Together with other members of the Laboratory of Hormonal Regulations in Plants we presented a proposal of the system of abbreviations of purine cytokinins (Kamínek et al., Plant Growth Regulation 2000) and contributed to the preparation of the nomenclature for members of the two-component pathway in plants involved e.g. in cytokinin signaling (Heyl et al., Plant Physiology 2013).
In addition to the above mentioned activities our research is also focused on understanding and elucidation of potential control of cytokinin contents and activities in plants during the root-to-shoot transport (Kašík et al., Anal Bioanal Chem 2010), the floral organ development (Quinet et al., Journal of Experimental Botany 2014) and the formation and modifications of plant defense mechanisms against bacterial pathogens (Hann et al., New Phytologist 2014). Last but not least we are involved in exploration of regulatory functions of transcriptional factors in relation to phytohormones in control of plant growth, development and salinity response (Hichri et al., Plant Physiology 2014 and Plant Cell and Environment 2015). Attention is also paid to exploitation of our findings to increase resistance (Zhang et al., Journal of Integrative Plant Biology 2010) and productivity (Sýkorová et al., Journal of Experimental Botany 2008; Rubia et al., Journal of Plant Growth Regulation 2014) of crop plants.

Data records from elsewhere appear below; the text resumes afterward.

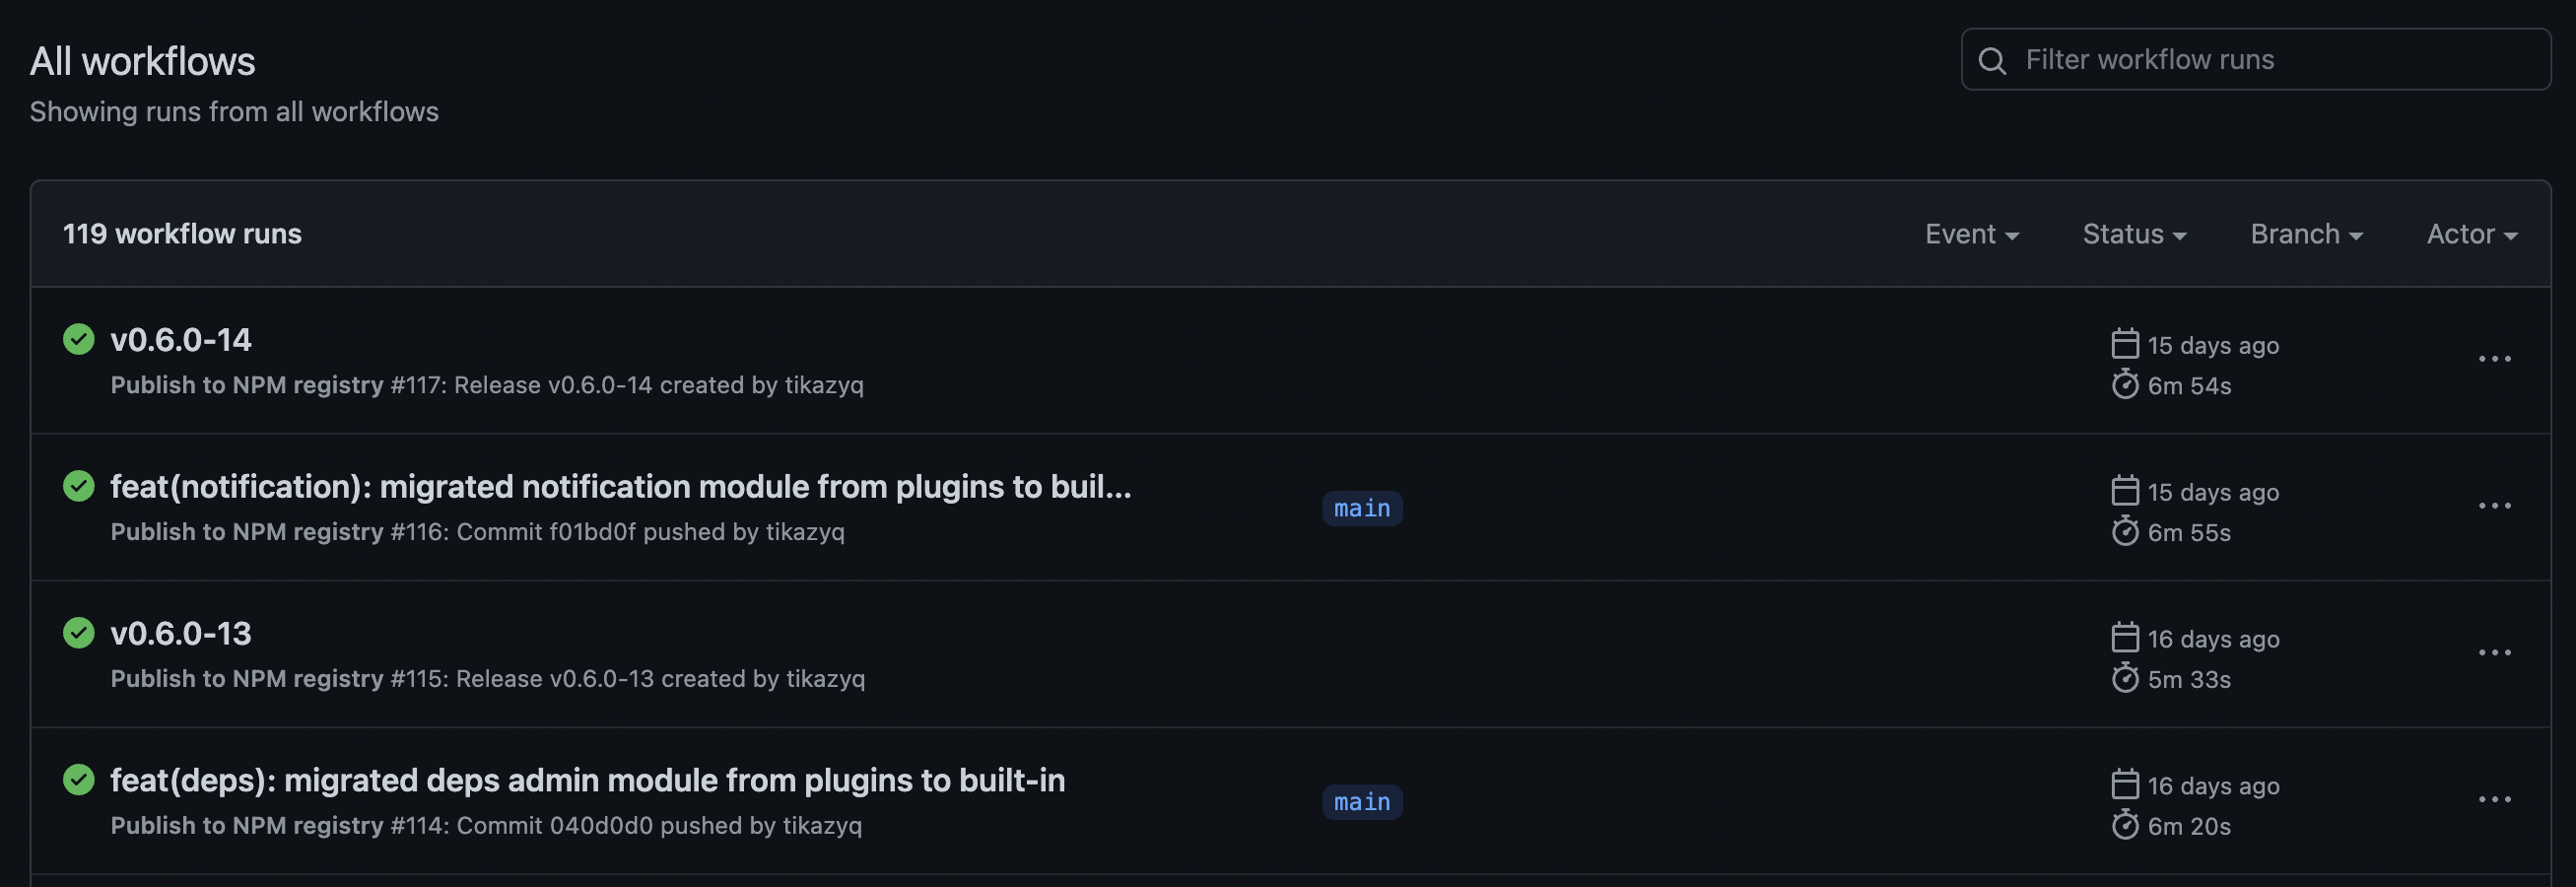Open the three-dot options for v0.6.0-13
Screen dimensions: 2576x887
(x=2494, y=653)
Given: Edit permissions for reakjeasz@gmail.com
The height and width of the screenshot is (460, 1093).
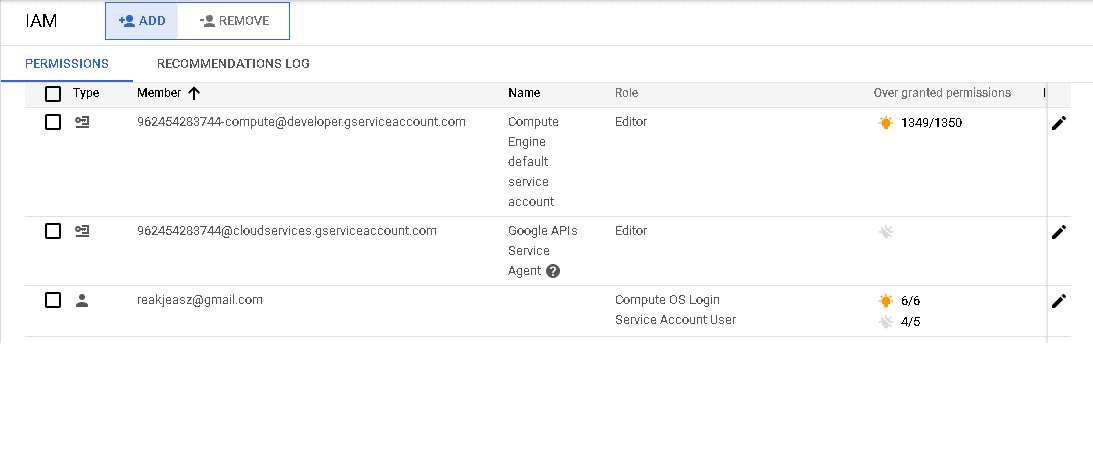Looking at the screenshot, I should point(1058,301).
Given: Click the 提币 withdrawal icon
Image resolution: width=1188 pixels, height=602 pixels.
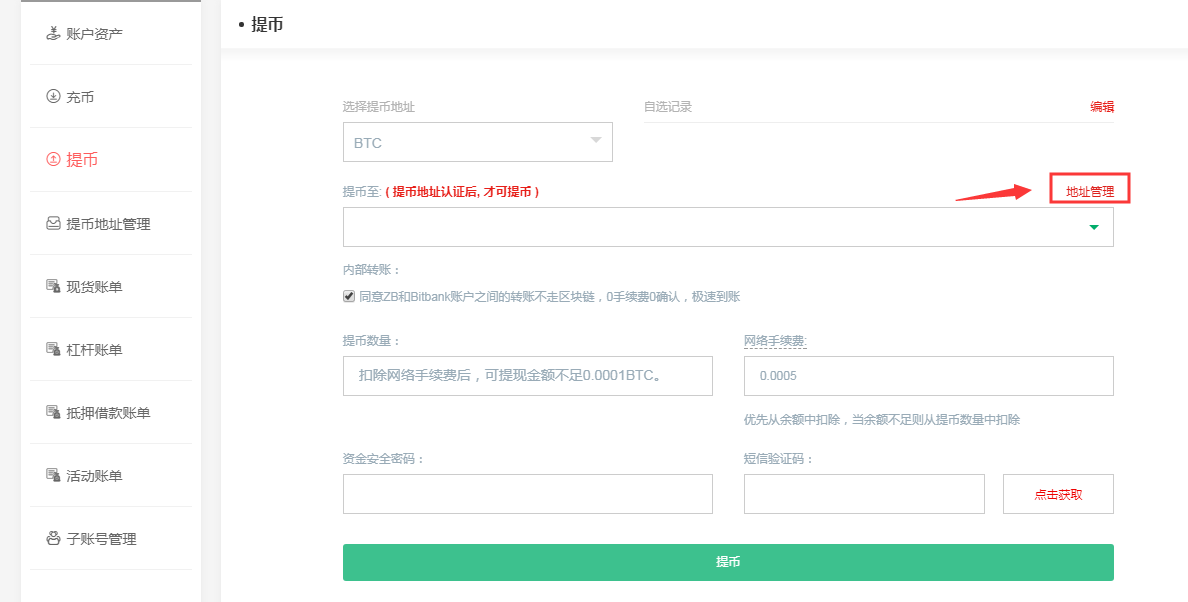Looking at the screenshot, I should 51,159.
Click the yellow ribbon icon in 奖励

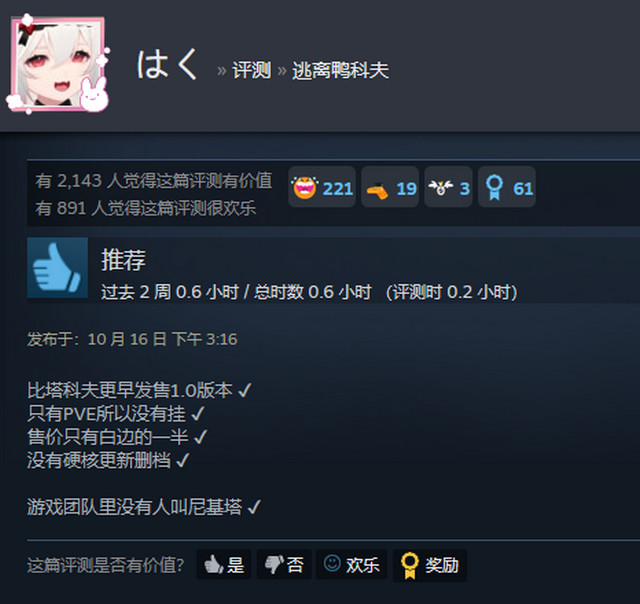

We collaborate with many scientific institutions such as Institute of Plant Sciences, ETH Zurich, Switzerland (Prof. W. Gruissem); National Laboratory of Plant Molecular Genetics, Shanghai Institutes for Biological Sciences, Chinese Academy of Sciences, Shanghai, China (Prof. P. Zhang); Biozentrum Klein Flottbek, Universität Hamburg, Germany (Dr. K. von Schwartzenberg); Research Centre for Plant Growth and Development, University of KwalaZulu-Natal Pietermaritzburg, South Africa (Dr. W. Stirk, Prof. J. van Staden); Institute of Organic Chemistry with Centre of Phytochemistry, Bulgarian Academy of Sciences, Sofia, Bulgaria (Dr. K. Danova); Acad. M. Popov Institute of Plant Physiology, Bulgarian Academy of Sciences, Sofia, Bulgaria (Dr. K. Ananieva, Prof. E. D.Ananiev); Institut de la terre et de la Vie, Université catholique de Louvain, Louvain-la-Neuve, Belgium (Prof. S. Lutts, Dr. I. Hichri, Dr. M. Quinet); Institute for Biological Research, University of Belgrade, Serbia (Dr. I. Dragićević); Interdisziplinäres Zentrum für Nutzpflanzenforschung, Martin-Luther-Universität Halle-Wittenberg, Germany (Dr. S. Wirsel) and with other colleagues in the Czech Republic and abroad.